- Provided records
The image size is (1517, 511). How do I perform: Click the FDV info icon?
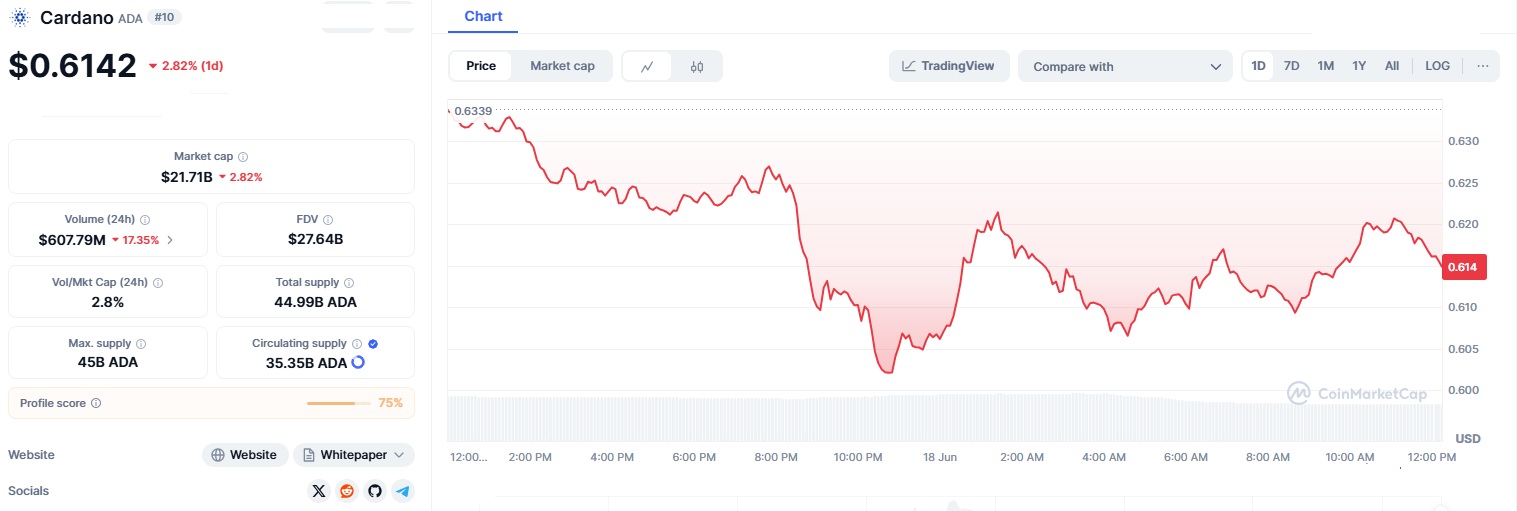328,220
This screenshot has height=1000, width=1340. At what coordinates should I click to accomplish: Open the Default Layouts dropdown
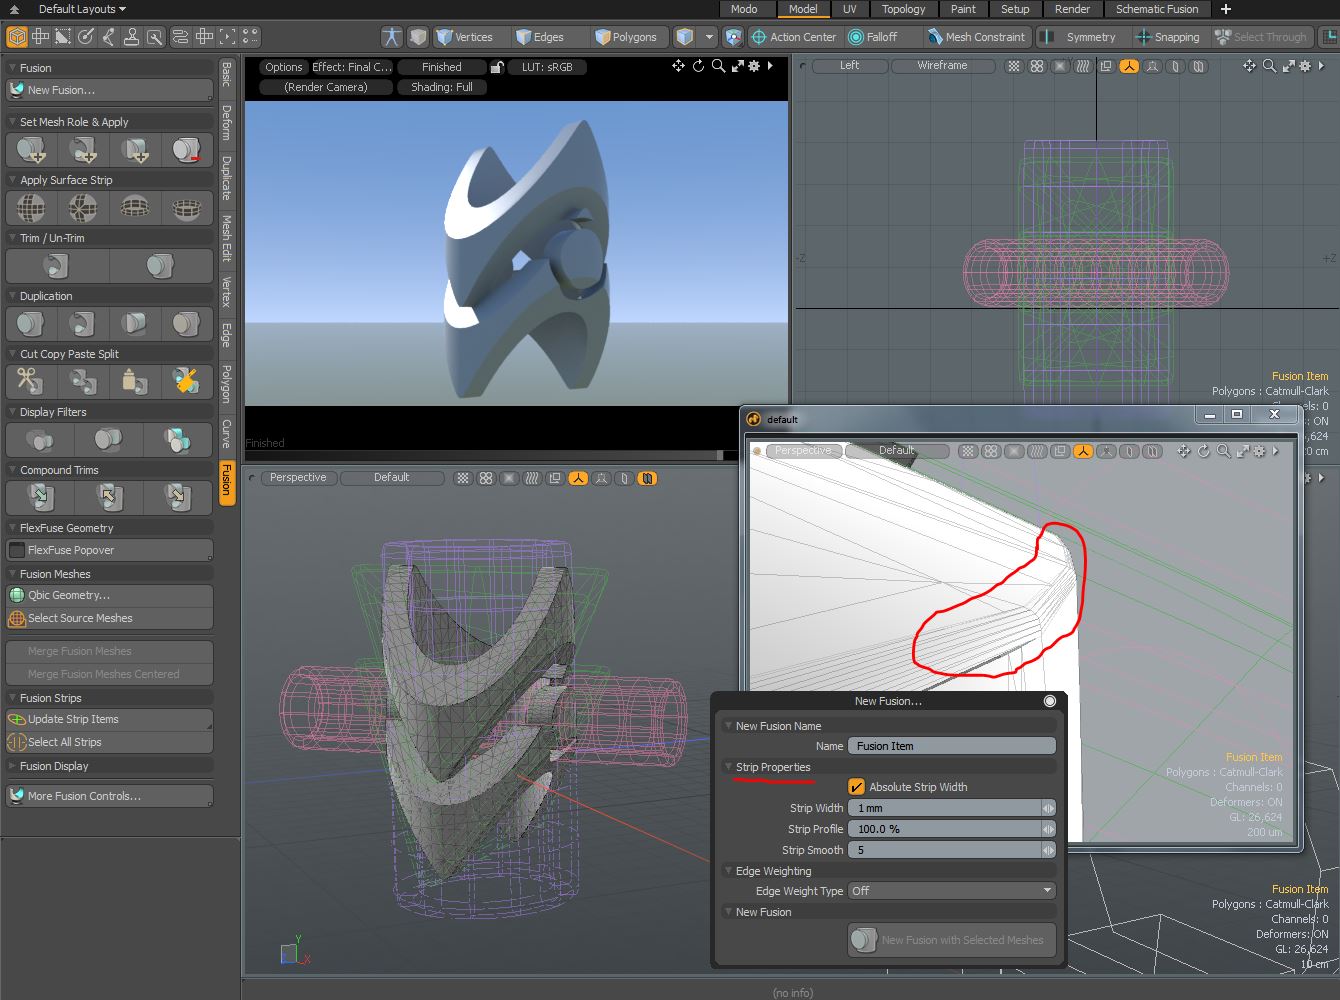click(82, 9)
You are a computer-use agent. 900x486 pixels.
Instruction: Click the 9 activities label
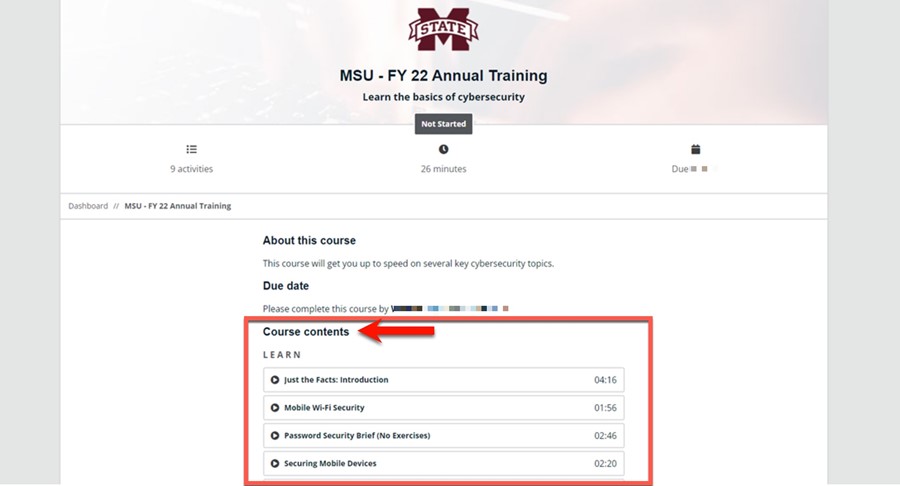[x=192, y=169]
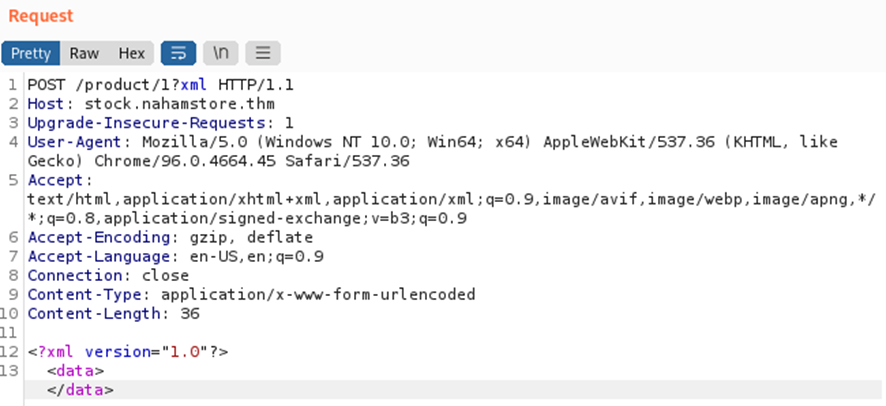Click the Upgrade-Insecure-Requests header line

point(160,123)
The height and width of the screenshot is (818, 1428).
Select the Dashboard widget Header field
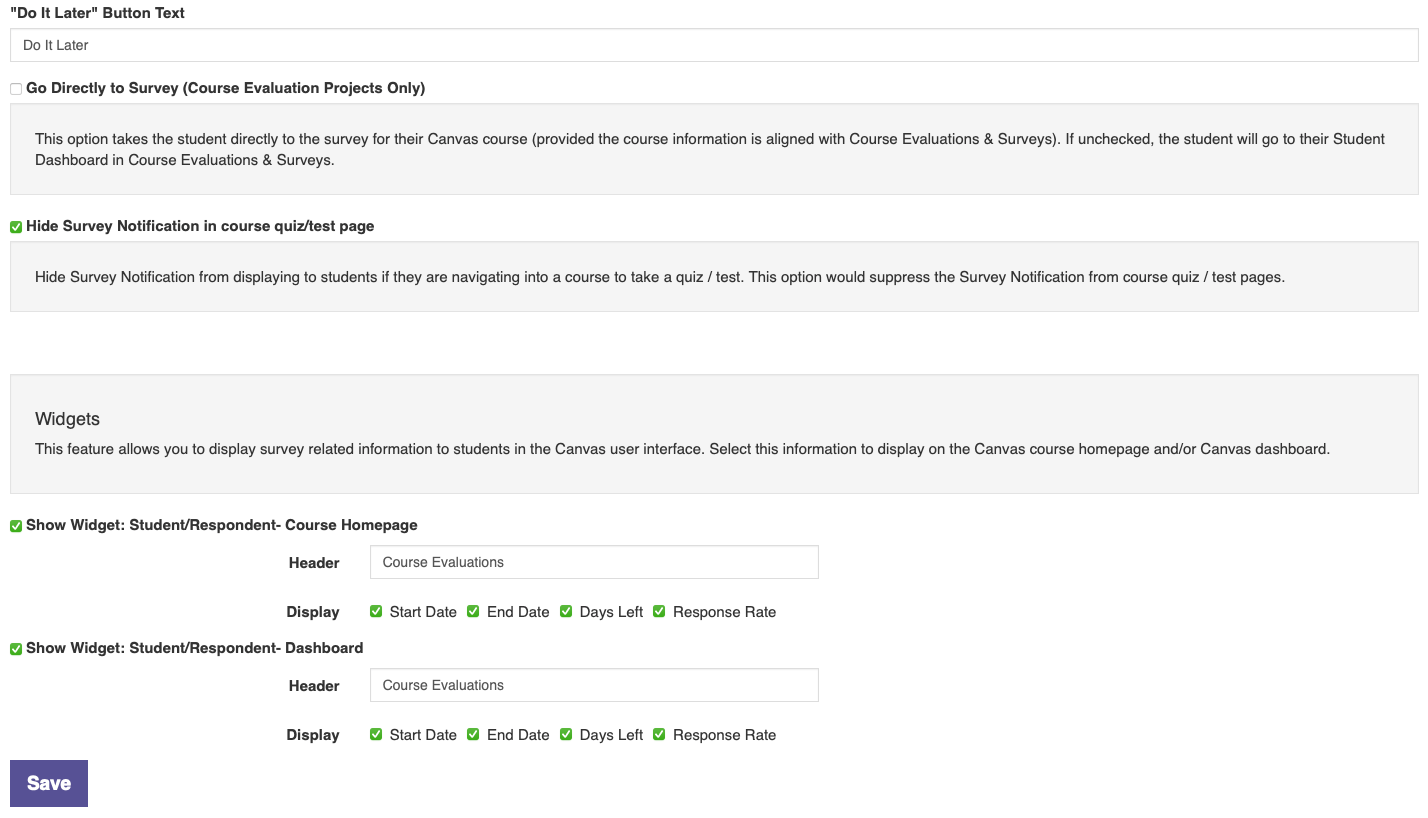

--

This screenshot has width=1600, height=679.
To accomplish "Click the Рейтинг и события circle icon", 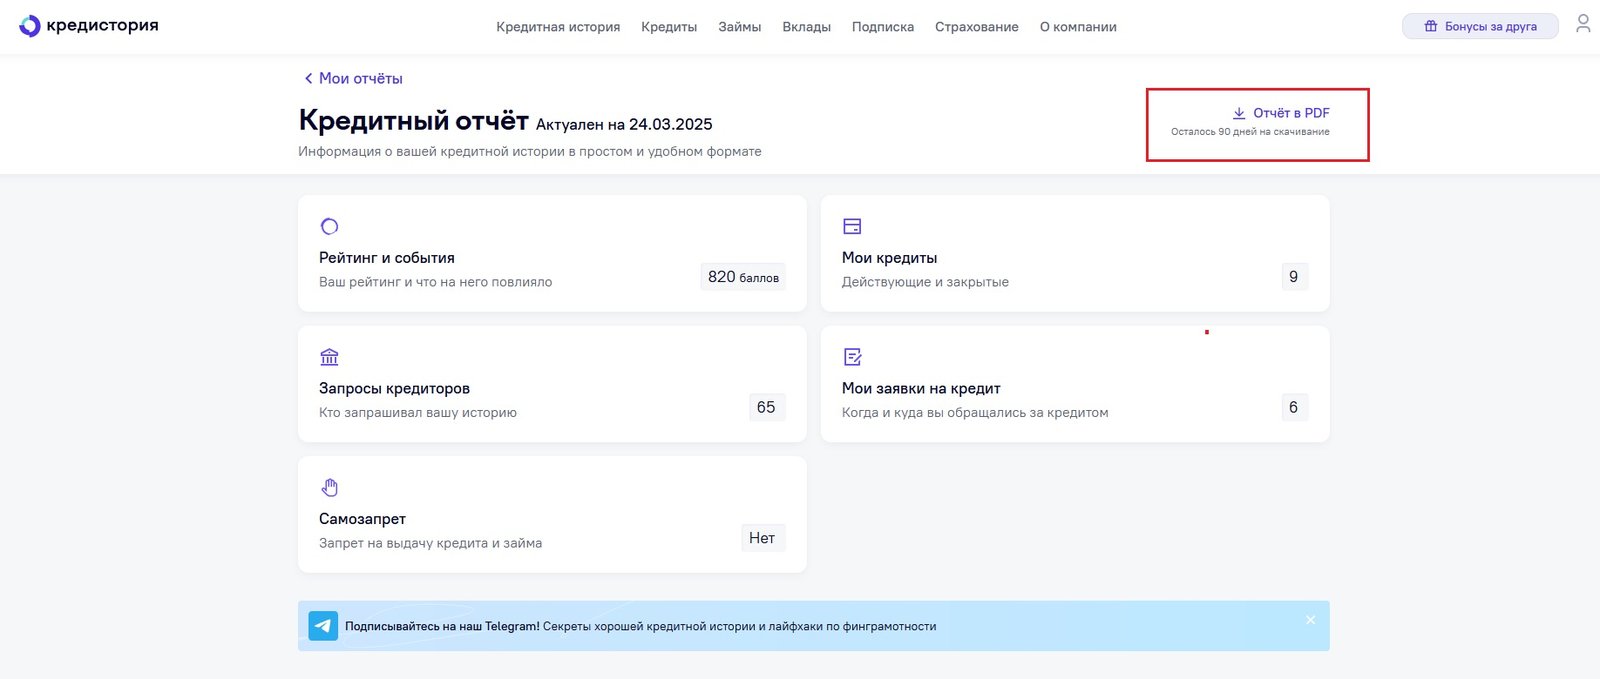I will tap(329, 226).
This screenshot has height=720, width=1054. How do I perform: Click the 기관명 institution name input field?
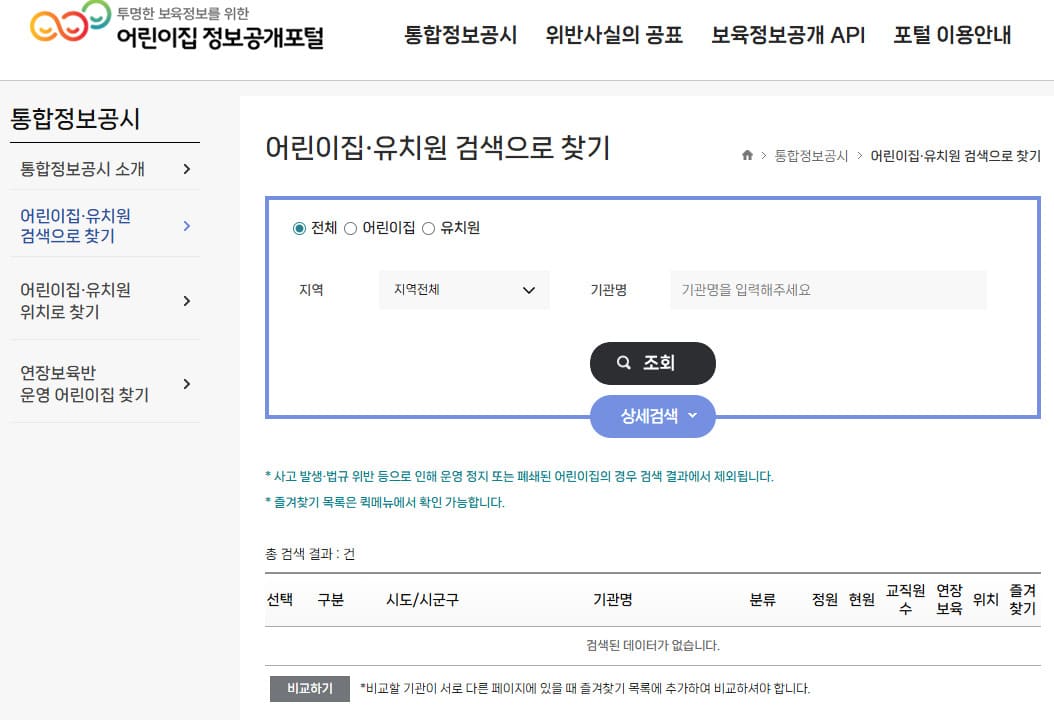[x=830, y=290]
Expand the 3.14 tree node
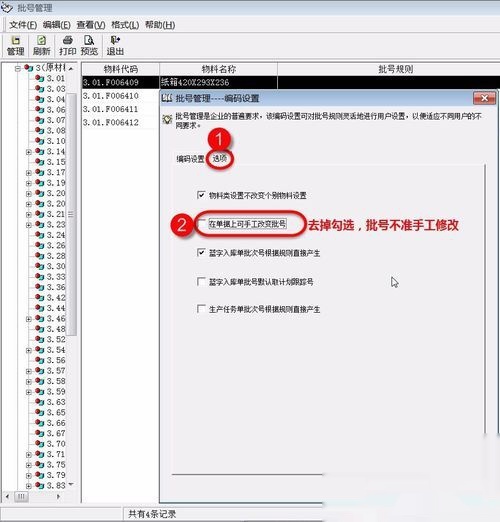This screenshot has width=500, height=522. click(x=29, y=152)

---

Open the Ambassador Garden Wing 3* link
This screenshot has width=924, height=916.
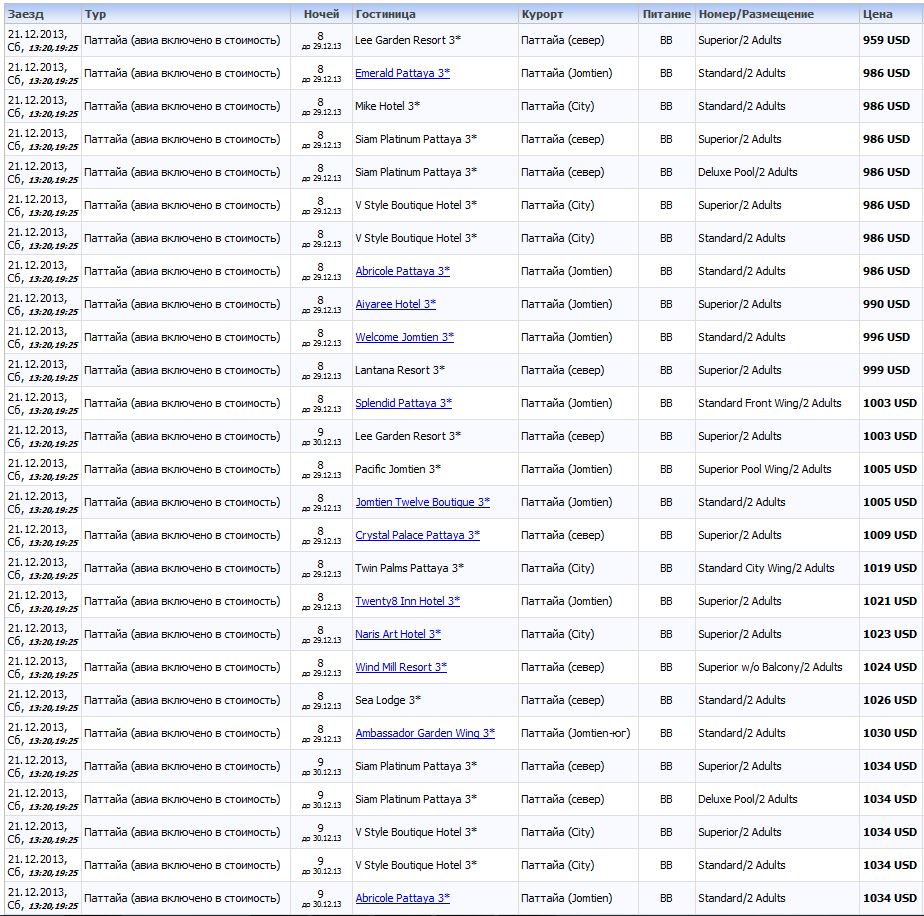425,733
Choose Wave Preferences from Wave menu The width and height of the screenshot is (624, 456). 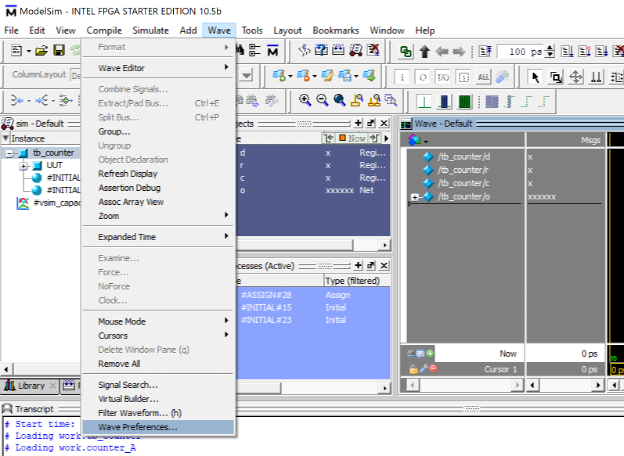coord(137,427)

- What you have to do
Among the entries above, take the line with "The image size", the line with "Select the Dashboard widget Header field", and all the lines between them, and restate them word for word without pictures.

- Answer to the exercise
The image size is (1517, 511). How do I perform: Click the FDV info icon?
328,220
This screenshot has height=1000, width=1340. At what coordinates should I click to accomplish: Open the Default Layouts dropdown
click(82, 9)
You are a computer-use agent. 900x486 pixels.
Instruction: Click the 9 activities label
[x=192, y=169]
Click the Upgrade-Insecure-Requests header line

point(160,123)
The height and width of the screenshot is (818, 1428).
Select the Dashboard widget Header field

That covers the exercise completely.